→ **WHAT YOU HAVE TO DO**
Format the stretch from the line containing "The width and height of the screenshot is (1080, 639)." through the line containing "[x=528, y=334]" as a numbered list, omitting blank lines.
**** AVAILABLE DATA
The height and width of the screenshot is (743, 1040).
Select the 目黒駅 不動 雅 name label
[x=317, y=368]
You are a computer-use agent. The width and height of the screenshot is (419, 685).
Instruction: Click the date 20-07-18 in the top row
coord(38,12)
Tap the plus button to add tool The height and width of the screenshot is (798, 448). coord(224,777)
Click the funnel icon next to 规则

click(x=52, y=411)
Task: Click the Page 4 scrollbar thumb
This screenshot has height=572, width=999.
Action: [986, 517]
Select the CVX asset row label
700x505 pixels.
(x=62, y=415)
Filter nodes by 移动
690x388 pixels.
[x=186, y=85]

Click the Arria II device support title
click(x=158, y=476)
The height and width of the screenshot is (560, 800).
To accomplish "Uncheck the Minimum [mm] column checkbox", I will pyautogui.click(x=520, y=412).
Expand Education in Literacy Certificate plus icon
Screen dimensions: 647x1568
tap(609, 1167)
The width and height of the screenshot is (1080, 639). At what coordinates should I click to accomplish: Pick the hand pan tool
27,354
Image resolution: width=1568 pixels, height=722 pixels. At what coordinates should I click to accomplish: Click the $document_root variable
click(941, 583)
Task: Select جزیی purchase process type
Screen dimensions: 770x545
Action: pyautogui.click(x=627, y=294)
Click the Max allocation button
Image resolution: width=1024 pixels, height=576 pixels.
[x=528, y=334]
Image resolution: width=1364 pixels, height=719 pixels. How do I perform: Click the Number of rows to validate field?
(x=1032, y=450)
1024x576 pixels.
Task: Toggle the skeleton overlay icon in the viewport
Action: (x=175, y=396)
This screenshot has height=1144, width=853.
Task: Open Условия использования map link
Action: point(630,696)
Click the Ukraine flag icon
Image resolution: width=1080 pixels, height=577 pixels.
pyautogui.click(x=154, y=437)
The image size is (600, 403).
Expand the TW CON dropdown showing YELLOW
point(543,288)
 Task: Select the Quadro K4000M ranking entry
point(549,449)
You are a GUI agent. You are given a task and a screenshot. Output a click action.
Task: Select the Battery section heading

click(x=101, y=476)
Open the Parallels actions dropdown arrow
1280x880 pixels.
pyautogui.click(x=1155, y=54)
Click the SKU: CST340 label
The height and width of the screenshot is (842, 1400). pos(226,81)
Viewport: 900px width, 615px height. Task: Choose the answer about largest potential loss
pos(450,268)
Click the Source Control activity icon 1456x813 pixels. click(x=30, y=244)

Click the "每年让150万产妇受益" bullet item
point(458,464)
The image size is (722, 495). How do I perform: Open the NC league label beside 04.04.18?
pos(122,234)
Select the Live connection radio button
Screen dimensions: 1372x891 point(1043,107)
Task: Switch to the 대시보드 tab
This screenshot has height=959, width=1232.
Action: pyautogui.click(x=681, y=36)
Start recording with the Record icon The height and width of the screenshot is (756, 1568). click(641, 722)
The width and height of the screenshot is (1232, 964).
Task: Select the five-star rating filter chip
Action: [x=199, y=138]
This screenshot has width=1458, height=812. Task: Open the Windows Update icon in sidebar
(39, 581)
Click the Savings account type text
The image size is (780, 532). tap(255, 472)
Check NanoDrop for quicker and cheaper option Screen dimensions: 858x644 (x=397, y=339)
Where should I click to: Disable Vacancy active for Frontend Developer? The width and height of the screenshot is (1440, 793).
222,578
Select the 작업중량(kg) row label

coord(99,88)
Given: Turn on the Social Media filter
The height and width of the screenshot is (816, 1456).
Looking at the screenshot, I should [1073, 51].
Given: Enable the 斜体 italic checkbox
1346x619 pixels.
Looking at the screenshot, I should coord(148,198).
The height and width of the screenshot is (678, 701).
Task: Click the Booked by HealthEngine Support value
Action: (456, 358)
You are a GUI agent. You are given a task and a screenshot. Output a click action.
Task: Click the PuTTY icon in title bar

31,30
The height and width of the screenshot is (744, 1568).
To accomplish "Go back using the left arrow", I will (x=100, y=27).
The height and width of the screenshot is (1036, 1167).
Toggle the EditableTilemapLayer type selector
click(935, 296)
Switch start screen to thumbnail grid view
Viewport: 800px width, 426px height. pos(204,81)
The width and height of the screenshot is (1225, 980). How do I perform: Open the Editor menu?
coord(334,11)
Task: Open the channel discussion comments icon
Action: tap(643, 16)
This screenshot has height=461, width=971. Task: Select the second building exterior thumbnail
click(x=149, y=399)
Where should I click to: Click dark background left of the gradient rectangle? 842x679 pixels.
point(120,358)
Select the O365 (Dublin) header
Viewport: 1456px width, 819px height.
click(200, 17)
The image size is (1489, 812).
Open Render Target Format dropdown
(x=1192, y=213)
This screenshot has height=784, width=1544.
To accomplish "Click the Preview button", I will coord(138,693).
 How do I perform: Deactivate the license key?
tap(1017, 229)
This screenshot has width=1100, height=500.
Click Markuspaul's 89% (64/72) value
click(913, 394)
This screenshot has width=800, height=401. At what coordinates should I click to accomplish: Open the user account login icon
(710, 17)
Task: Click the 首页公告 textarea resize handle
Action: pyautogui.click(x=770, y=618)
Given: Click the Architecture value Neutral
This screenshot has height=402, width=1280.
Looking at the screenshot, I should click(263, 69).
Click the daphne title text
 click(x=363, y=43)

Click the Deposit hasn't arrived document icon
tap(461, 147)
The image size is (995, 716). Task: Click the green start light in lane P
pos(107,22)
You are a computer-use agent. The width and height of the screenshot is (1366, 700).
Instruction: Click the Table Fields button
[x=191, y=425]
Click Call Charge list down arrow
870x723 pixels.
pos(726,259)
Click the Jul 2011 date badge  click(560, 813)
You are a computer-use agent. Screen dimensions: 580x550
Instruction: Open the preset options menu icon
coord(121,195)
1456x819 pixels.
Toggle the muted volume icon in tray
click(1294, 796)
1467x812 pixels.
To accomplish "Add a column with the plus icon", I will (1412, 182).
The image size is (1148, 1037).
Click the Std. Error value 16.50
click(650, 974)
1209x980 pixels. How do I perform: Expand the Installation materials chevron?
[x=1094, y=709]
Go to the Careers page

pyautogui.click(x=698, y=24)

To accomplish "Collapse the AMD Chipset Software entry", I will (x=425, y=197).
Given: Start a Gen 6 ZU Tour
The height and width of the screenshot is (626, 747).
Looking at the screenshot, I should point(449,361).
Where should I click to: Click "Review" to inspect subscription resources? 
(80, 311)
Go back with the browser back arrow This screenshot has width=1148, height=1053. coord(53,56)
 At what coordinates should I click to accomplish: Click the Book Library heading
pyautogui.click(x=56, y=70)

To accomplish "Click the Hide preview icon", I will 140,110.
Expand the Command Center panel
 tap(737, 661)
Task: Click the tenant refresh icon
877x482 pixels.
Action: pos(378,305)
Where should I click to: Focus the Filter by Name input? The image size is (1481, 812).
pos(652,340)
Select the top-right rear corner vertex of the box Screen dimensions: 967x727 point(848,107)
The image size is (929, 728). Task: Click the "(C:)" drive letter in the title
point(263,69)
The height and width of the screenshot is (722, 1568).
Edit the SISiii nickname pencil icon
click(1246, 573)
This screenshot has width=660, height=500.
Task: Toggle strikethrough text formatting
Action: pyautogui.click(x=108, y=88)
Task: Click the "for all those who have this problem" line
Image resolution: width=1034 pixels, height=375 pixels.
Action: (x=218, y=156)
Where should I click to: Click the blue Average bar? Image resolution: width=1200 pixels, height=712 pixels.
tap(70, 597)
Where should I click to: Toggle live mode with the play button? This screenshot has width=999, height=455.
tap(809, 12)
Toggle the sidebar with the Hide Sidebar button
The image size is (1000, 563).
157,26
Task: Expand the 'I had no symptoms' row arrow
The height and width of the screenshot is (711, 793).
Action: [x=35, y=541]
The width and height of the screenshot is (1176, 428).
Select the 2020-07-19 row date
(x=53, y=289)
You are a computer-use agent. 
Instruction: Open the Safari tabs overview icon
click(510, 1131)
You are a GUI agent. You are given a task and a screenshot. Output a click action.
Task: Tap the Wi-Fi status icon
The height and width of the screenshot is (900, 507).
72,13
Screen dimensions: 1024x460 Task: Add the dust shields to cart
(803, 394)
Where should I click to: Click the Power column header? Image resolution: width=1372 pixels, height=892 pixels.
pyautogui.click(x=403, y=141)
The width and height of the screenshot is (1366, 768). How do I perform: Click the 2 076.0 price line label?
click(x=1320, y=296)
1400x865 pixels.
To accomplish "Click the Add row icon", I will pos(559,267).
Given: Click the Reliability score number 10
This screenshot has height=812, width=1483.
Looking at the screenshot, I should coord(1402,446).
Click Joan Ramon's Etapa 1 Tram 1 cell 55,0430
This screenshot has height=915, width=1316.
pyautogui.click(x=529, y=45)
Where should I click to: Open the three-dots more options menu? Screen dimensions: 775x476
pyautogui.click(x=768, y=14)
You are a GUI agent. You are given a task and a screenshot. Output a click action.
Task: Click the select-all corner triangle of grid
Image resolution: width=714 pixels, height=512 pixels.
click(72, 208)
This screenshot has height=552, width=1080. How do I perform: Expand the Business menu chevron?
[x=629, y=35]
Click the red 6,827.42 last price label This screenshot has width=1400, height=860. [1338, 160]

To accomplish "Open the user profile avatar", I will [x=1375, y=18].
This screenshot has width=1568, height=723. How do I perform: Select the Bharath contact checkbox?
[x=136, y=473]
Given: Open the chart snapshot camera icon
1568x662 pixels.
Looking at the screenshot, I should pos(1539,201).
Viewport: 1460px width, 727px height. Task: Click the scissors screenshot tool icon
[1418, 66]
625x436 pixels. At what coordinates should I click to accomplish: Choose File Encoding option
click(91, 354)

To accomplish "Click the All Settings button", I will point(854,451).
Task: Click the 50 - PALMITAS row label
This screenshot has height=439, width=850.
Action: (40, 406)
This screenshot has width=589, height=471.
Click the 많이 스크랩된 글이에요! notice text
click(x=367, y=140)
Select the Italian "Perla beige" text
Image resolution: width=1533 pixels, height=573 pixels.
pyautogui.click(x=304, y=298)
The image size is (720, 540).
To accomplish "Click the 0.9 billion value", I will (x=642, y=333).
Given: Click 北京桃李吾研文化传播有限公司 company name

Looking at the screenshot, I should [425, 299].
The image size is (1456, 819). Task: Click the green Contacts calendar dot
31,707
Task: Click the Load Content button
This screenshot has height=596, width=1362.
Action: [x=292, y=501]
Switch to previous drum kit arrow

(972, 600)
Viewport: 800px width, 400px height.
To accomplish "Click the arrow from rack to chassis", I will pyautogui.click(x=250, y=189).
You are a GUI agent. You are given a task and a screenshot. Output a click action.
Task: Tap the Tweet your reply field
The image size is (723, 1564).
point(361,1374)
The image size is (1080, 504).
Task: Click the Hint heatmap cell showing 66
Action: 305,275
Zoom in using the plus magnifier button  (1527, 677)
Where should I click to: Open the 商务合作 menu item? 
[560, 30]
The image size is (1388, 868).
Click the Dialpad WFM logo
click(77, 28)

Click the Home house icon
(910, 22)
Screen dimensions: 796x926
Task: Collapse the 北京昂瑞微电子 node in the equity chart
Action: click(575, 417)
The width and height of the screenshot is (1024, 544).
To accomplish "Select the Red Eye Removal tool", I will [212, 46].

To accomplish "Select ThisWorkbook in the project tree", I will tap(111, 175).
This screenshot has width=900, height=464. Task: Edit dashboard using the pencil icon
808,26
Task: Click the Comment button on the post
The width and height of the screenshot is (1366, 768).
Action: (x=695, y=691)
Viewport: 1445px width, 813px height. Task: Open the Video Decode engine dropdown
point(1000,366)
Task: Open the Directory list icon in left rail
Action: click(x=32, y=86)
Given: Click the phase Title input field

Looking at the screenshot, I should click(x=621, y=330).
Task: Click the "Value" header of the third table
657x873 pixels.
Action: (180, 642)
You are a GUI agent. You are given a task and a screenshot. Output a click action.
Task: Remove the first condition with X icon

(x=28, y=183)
********
→ **RESULT BELOW**
1. The width and height of the screenshot is (1080, 639). At what coordinates should I click to accomplish: Pick the hand pan tool
2. 27,354
3. Image resolution: width=1568 pixels, height=722 pixels. At what coordinates should I click to accomplish: Click the $document_root variable
4. click(941, 583)
5. Task: Select جزیی purchase process type
6. Screen dimensions: 770x545
7. Action: pyautogui.click(x=627, y=294)
8. Click the Max allocation button
9. Image resolution: width=1024 pixels, height=576 pixels.
10. [x=528, y=334]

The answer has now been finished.